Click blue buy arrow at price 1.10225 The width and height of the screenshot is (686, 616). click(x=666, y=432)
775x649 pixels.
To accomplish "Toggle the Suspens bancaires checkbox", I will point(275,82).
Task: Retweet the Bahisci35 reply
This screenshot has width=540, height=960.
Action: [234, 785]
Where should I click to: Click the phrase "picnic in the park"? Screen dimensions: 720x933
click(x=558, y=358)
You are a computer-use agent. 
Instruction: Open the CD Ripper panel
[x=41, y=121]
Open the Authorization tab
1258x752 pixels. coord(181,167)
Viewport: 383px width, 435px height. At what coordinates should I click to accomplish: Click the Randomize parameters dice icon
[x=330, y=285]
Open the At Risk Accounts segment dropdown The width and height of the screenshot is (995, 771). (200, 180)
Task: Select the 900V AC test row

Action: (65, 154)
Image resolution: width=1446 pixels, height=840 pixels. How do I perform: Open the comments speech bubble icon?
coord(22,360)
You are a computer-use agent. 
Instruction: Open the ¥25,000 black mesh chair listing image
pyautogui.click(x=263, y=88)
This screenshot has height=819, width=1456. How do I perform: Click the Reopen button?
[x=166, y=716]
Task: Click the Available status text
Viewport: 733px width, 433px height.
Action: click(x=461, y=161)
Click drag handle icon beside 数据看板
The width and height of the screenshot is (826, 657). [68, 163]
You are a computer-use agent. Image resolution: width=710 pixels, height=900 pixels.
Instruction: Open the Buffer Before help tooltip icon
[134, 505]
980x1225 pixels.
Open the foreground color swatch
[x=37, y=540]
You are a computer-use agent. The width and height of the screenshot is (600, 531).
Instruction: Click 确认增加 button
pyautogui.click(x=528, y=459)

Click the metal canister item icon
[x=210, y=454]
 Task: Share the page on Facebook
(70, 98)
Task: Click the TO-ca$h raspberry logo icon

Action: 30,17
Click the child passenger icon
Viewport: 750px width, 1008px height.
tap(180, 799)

-----

Written exercise
Can you write out the items above again, starting at the line containing "Image resolution: width=1446" and ending at the line containing "Action: click(x=461, y=161)", with both of those lines included?

Expected answer
Image resolution: width=1446 pixels, height=840 pixels. How do I perform: Open the comments speech bubble icon?
coord(22,360)
You are a computer-use agent. 
Instruction: Open the ¥25,000 black mesh chair listing image
pyautogui.click(x=263, y=88)
This screenshot has height=819, width=1456. How do I perform: Click the Reopen button?
[x=166, y=716]
Task: Click the Available status text
Viewport: 733px width, 433px height.
Action: click(x=461, y=161)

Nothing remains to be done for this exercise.